Please give again, exactly and only, the stretch of lines from the one containing "Mentoring (440, 2374)" to the end of the entries below.
[[ Given entries open ]]
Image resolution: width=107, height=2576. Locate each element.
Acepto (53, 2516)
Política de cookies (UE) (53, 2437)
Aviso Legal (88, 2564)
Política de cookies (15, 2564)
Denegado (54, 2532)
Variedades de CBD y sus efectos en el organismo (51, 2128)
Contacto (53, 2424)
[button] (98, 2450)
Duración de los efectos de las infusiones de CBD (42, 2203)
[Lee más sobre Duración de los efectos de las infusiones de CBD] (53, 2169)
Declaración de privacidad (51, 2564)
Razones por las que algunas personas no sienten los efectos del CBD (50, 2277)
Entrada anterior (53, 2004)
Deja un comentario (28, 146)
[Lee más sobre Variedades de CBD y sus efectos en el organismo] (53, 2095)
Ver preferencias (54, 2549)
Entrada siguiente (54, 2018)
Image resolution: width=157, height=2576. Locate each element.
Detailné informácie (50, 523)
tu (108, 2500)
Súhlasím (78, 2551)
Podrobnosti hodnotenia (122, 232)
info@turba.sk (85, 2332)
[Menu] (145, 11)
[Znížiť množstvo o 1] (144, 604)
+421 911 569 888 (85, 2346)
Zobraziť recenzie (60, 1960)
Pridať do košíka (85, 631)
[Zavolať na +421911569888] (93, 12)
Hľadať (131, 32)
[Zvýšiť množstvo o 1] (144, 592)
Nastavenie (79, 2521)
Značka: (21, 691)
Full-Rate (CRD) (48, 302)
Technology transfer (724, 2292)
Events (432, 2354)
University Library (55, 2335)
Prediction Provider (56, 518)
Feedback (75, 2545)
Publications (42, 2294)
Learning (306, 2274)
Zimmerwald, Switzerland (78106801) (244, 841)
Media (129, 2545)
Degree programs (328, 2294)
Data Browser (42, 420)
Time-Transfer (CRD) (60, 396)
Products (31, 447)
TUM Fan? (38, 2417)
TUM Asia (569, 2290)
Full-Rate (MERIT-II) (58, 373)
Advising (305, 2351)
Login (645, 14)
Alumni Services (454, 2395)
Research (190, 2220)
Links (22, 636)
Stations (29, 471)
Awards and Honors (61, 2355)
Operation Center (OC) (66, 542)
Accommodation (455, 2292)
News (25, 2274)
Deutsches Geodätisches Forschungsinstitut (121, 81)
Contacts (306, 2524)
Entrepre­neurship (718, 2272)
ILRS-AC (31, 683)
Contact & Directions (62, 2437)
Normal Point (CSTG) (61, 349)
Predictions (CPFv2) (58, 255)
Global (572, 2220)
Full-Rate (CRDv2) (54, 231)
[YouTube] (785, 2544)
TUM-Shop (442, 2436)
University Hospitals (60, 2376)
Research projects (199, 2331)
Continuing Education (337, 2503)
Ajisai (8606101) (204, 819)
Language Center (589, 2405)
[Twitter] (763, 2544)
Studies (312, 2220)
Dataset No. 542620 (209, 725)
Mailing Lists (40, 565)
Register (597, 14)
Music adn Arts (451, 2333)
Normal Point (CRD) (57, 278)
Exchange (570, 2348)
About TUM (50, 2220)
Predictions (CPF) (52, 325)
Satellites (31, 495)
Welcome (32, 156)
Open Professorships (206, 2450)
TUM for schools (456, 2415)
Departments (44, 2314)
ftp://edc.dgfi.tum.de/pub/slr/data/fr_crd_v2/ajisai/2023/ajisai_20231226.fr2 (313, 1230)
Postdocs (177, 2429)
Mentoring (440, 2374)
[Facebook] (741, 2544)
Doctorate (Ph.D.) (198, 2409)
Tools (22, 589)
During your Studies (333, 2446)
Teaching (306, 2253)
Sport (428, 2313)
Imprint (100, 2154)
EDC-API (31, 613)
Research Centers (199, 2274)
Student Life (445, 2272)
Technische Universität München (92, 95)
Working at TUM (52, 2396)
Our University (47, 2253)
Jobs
[[ Given entries closed ]]
▸ Response area
Mentoring (440, 2374)
[Facebook] (741, 2544)
Doctorate (Ph.D.) (198, 2409)
Tools (22, 589)
During your Studies (333, 2446)
Teaching (306, 2253)
Sport (428, 2313)
Imprint (100, 2154)
EDC-API (31, 613)
Research Centers (199, 2274)
Student Life (445, 2272)
Technische Universität München (92, 95)
Working at TUM (52, 2396)
Our University (47, 2253)
Jobs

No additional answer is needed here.